Every delayed minute felt like hours. I’ve never been more anxious in my life.
That was me December of last year. Fighting the urge to break down at the airport terminal in the midst of travelers excited for their Christmas holidays. Trying to get my shit together while trying to keep Raven occupied. Thank God she’s such a trooper. Give her a pen and a paper and she’s all good.
I remember looking out the window right after the plane took off at sunset. The world looked so beautiful amidst the fire blazing in the horizon, turning the clouds into a dark sea whose waves carried me home. Memories of me and my dad on boat rides to Bohol surfaced. Wave after wave of memories flooded me the whole entire trip.
Daddy, please wait for me. Almost like a mantra in my head.
I like to think he woke up briefly to see me after having slept almost continuously for three days.
“Hi daddy,” I said, looking him in the eye as he lay on the bed, trying to smile even as tears were forming in my eyes. “How are you?”
He nodded his head weakly to say he was okay even though we both knew the answer. At that point he couldn’t really talk anymore. I just held his hand and his gaze, telepathically sending him all my love. And believe me when I say I had A LOT of love for my dad. I still do. I always will.
He passed away on the 19th of December. The funeral was held in our house which meant we had funeral lights instead of fairy ones. Floral wreaths instead of a Christmas tree. Condolences instead of presents.
That was my Christmas. Definitely nothing merry about it.

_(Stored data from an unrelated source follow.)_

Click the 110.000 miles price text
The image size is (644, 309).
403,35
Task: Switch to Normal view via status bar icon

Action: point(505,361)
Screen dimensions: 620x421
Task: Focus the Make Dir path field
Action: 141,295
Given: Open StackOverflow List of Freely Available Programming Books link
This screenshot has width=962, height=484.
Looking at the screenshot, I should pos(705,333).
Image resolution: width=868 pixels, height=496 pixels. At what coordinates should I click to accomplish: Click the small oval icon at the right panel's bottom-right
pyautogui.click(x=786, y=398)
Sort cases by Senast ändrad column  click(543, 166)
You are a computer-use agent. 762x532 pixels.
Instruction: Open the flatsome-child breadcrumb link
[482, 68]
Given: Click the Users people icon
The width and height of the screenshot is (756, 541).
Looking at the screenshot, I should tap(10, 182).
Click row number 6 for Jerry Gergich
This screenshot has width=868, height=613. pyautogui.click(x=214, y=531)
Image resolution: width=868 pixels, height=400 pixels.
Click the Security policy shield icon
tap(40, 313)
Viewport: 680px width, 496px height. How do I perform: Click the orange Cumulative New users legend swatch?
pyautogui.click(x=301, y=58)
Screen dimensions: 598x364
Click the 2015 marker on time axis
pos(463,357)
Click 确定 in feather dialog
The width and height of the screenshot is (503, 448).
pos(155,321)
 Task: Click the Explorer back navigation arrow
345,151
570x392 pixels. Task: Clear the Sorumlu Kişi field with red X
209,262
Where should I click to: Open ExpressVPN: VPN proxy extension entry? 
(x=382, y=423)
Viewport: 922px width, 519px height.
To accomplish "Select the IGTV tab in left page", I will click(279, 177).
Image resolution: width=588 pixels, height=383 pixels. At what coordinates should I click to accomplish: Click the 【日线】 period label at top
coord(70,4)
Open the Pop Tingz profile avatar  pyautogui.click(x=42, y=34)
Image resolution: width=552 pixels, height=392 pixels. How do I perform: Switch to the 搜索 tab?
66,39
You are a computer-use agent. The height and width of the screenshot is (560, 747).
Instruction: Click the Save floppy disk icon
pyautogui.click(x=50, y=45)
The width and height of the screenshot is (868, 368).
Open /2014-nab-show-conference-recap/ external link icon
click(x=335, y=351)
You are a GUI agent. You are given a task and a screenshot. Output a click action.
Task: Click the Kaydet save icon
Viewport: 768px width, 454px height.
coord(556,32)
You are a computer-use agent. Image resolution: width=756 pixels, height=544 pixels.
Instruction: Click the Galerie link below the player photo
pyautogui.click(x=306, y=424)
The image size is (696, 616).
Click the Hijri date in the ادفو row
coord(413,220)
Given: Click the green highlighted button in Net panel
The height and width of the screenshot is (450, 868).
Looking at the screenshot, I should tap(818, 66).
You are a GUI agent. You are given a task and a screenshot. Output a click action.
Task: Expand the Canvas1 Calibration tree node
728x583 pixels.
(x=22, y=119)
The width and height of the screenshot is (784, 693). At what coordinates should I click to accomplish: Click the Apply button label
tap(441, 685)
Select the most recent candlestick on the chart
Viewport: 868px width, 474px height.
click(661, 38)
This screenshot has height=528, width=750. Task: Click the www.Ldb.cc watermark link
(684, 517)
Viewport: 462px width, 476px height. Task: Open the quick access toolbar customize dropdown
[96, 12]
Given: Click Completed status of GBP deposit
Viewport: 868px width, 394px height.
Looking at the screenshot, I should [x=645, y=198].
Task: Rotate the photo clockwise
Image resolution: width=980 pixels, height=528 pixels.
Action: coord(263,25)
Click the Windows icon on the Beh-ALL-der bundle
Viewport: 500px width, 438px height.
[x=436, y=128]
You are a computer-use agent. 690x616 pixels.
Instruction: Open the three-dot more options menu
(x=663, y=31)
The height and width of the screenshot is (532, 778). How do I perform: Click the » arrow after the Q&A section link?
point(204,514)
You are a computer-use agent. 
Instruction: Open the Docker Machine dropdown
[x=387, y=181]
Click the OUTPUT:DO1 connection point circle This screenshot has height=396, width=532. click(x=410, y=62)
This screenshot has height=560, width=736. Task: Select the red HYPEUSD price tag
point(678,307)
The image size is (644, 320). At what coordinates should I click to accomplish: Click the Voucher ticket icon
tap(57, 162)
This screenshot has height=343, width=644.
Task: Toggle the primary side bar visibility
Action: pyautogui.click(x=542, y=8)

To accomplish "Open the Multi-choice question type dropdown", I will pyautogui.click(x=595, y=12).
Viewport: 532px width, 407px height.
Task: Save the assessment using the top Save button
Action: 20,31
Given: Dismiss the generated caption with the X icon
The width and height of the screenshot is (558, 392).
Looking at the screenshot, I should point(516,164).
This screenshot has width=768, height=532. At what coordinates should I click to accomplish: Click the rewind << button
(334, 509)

But for what it’s worth, the kids didn’t even complain about the lack of festive cheer. Perhaps, on a subliminal level, they understood. But kids will always be kids. And my 6-year old niece’s attempt at decorating was right on point.
That Christmas held a deeper meaning for our family. Nothing like the loss of a loved one to genuinely connect you with those who are left behind.
Indeed, more than presents and decors, whether it’s a tree or a casket, Christmas is all about the love of the family and friends around it.